### Actions to take:
**A.** According to the article on U.S. military tactics borrowed from Vietnam, in what year did President Nixon decide to begin withdrawing U.S. troops?
**B.** Write the next part of the article on U.S. military chiefs borrowing Vietnam War tactics, picking up after its final sentence.

### Text section:
►
U.S. military chiefs borrow tactics from Vietnam War

? New tactics favored by U.S. military officers in Iraq borrow heavily from the end of another war that might seem an unlikely source for a winning strategy: Vietnam.

The tactics – an influx of military advisers and a speeded-up handover to indigenous forces followed by a gradual U.S. withdrawal – resemble those in place as the U.S. effort in Vietnam reached its end.

In historical assessments and the American recollection, Vietnam was the unwinnable war. But to many in the armed forces, Vietnam as a war actually was on its way to succeeding when the Nixon administration and Congress, bowing to public impatience, pulled the plug: first withdrawing U.S. combat forces and then blocking funding and supplies to the South Vietnamese army.

If they hadn’t, the South Vietnamese army, which had been bolstered by U.S. advisers and a more focused “hearts-and-minds” campaign in the later stages of the war, could have fended off the communist North, military thinkers have argued.

In their view, progress was undermined by President Nixon’s decision to begin withdrawing U.S. troops in 1969 in the face of political pressure at home, despite military objections that the South Vietnamese army was not ready to go it alone. Another key U.S. mistake, they contend, were the deep cuts by Congress to military aid to Saigon beginning in 1974.
◄
### Saved data entries:
►
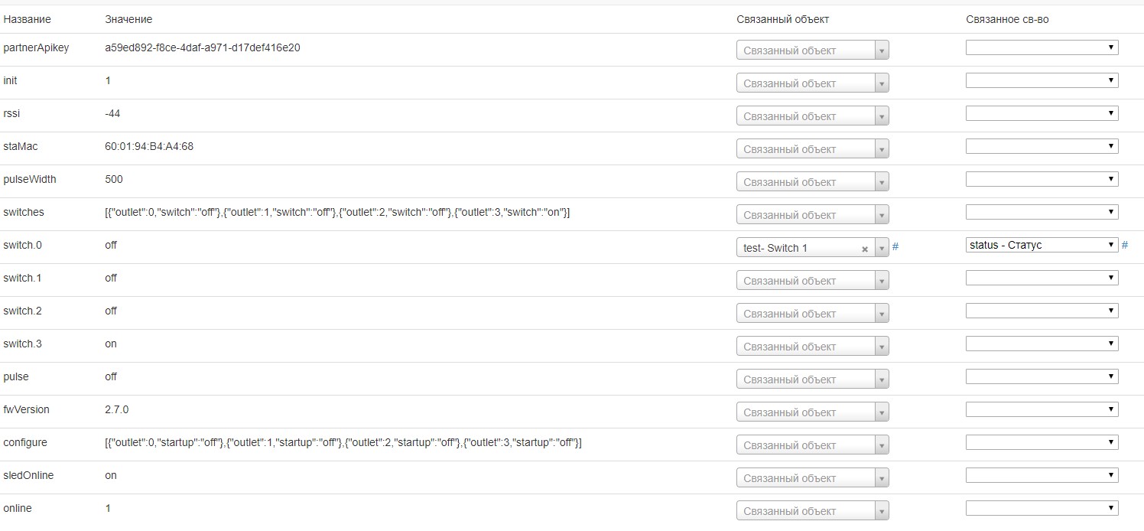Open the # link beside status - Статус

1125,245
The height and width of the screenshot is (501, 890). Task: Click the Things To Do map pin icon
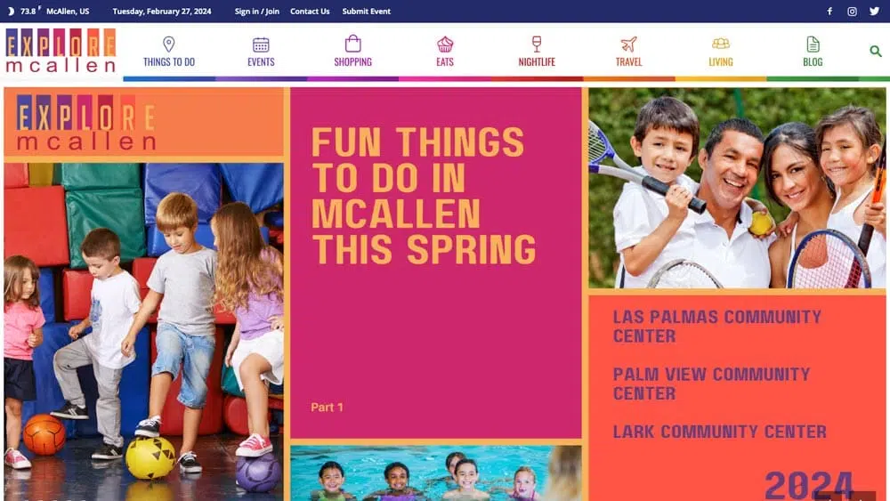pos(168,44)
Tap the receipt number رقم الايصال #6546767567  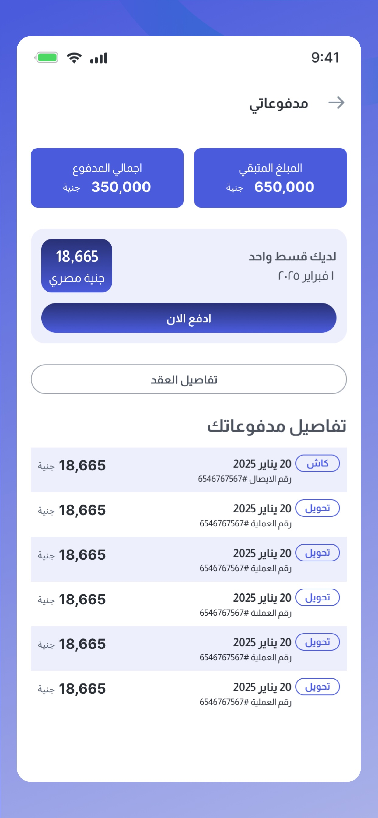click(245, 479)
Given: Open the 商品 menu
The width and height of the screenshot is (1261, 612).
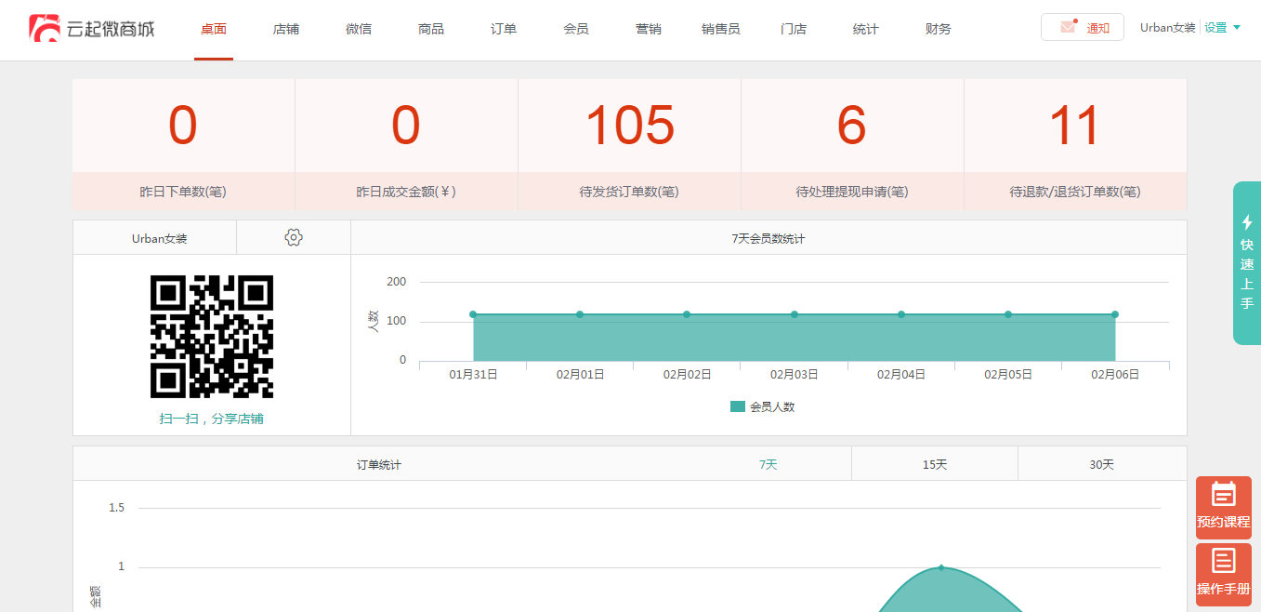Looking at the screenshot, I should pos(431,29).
◄
►
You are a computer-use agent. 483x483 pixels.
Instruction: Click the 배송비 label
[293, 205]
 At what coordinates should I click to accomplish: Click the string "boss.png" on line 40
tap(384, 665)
◄
### Answers by item:
**A.** 1969

**B.**
For many in the military, the lesson of Vietnam is clear: Maintain public support and be patient.

Consciously or not, President Bush encapsulated that view during his recent trip to Hanoi, where he was asked whether there were lessons in Vietnam for the war in Iraq. Instead of military tactics or strategy, he answered by talking about the impatience of the American public, and how success in war can be slow.

“We’ll succeed unless we quit,” Bush said.

President Bush is accompanied by first lady Laura Bush and Chairman of the Ho Chi Minh City People's Committee Le Hoang Quang earlier this week During a visit to Ho Chi Minh City, Vietnam. Bush's trip to Vietnam brought up historical parallels between the war there and the current war in Iraq.

Far from universal

The view that Vietnam could have been won if public opinion and political will had continued to support the war effort is far from universal, particularly among historians outside the military.

Stanley Karnow, a Pulitzer Prize-winning journalist who covered the war from the day the first American was killed in 1959 to its ultimate end, said Hanoi was nowhere near capitulation by 1973 when the Paris Peace Accords were signed.

“They’re clutching at some sort of way to justify hanging on in Iraq,” said Karnow, whose “Vietnam: A History” frequently is considered the definitive account of the conflict.

“The war in Vietnam, in my estimation, was unwinnable for the simple, basic reason that we were up against an enemy that was prepared to take on unlimited losses. They would have gone on fighting endlessly.”

For years, the debate about the end of the Vietnam War occupied students and scholars in the military’s academies and war colleges. But with the Pentagon struggling to find answers in Iraq, the lessons of Vietnam have taken on more than an academic interest.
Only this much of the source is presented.